── The records

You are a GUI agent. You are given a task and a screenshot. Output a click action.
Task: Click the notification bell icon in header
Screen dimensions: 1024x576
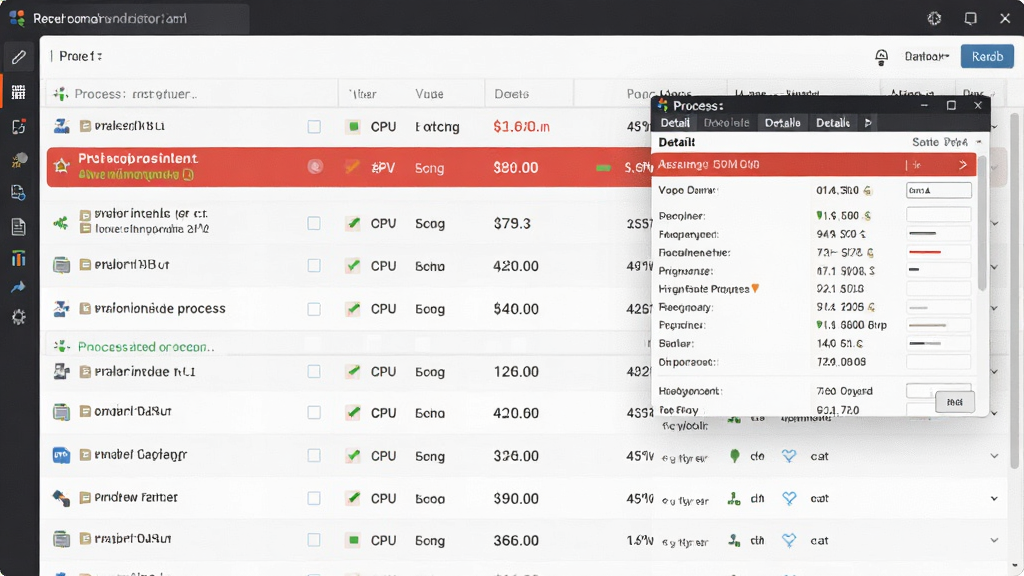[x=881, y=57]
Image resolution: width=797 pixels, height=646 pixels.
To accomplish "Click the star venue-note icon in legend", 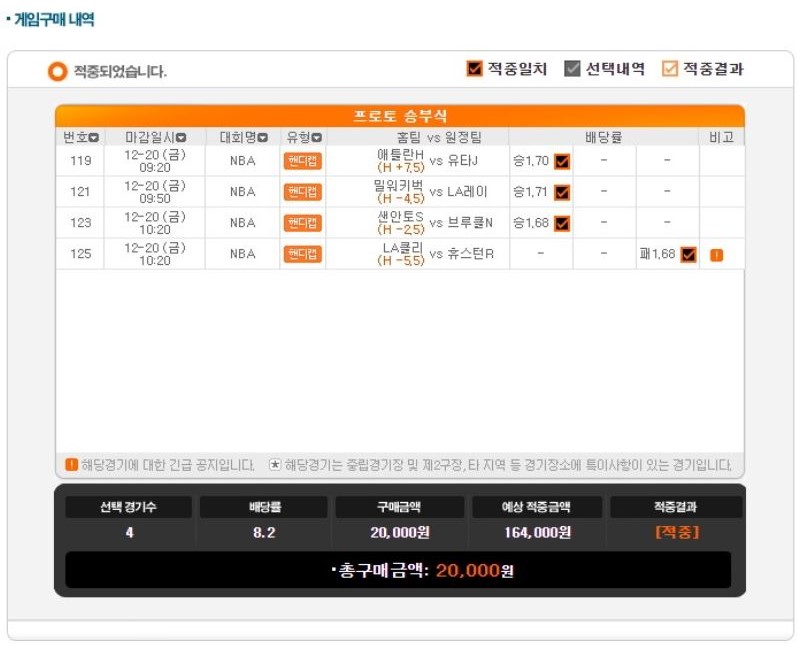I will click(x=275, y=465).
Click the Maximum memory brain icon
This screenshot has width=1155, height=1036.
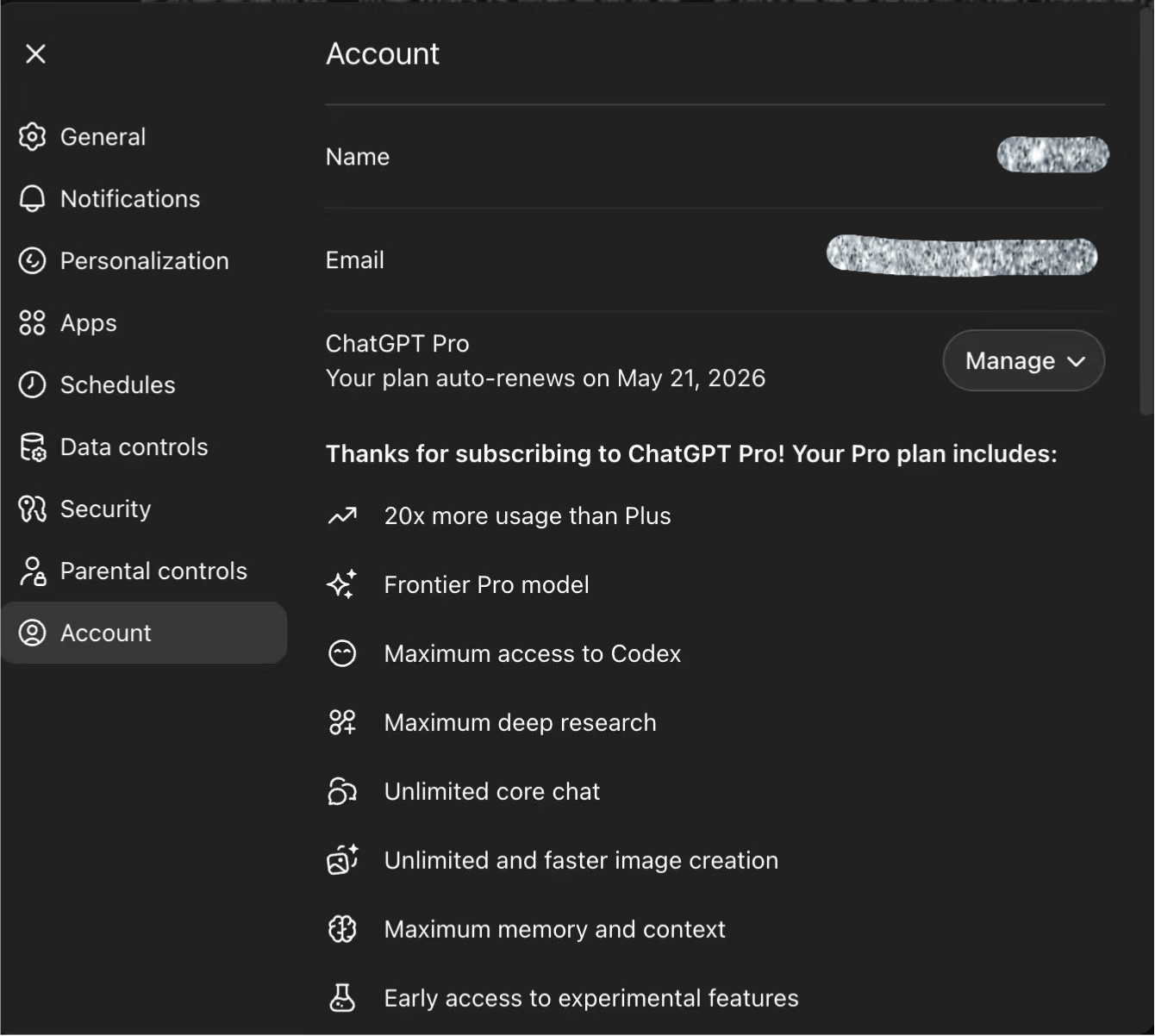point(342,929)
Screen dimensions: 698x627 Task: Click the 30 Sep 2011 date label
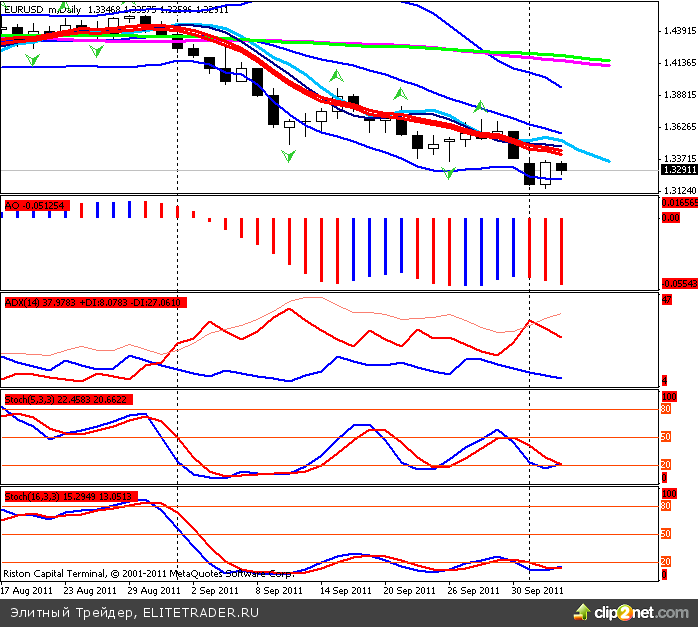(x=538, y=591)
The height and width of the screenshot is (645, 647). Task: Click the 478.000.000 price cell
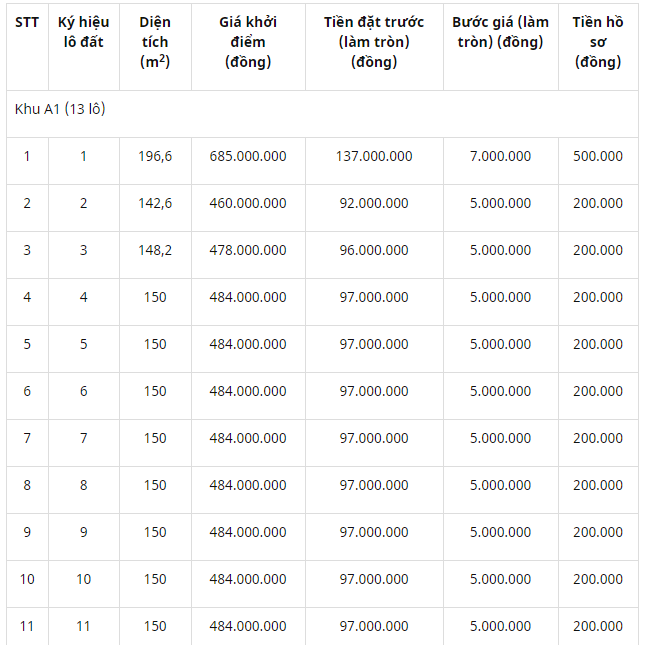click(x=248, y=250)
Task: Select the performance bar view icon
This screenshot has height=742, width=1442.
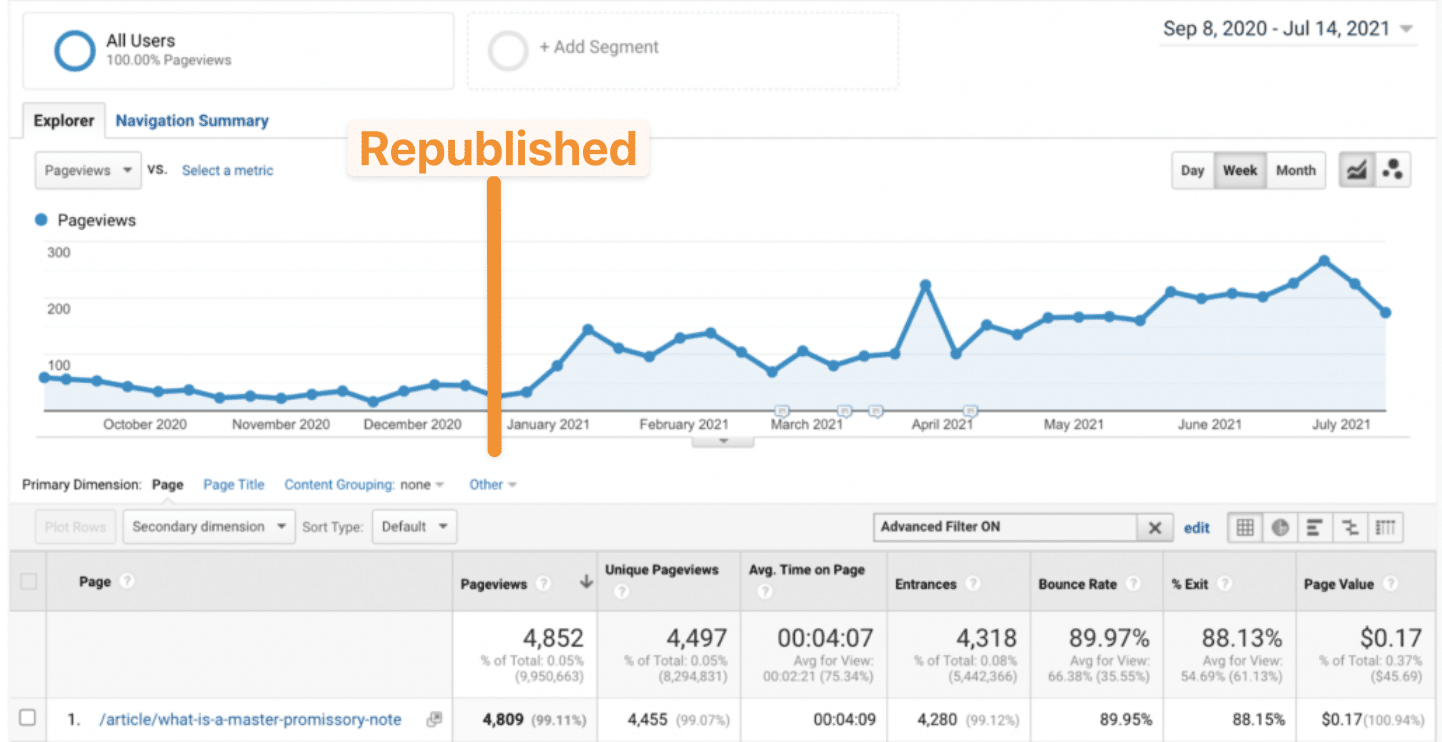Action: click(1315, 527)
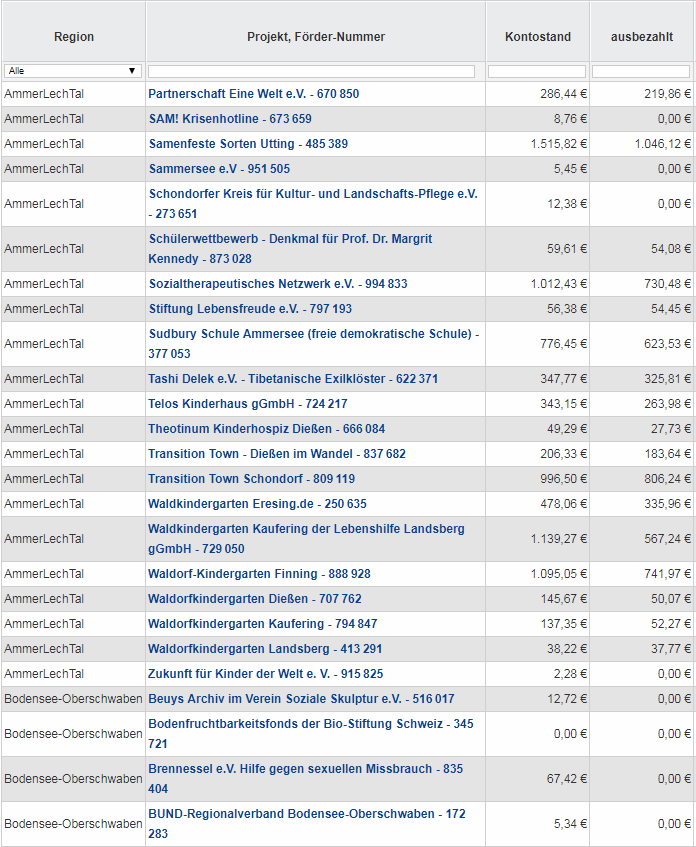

────

» Exercise details
Repeat exactly and only the lines from the one holding "Task: Select the performance bar view icon" through the final line of the entries; no pictures.

» Exercise output
Task: Select the performance bar view icon
This screenshot has height=742, width=1442.
Action: click(1315, 527)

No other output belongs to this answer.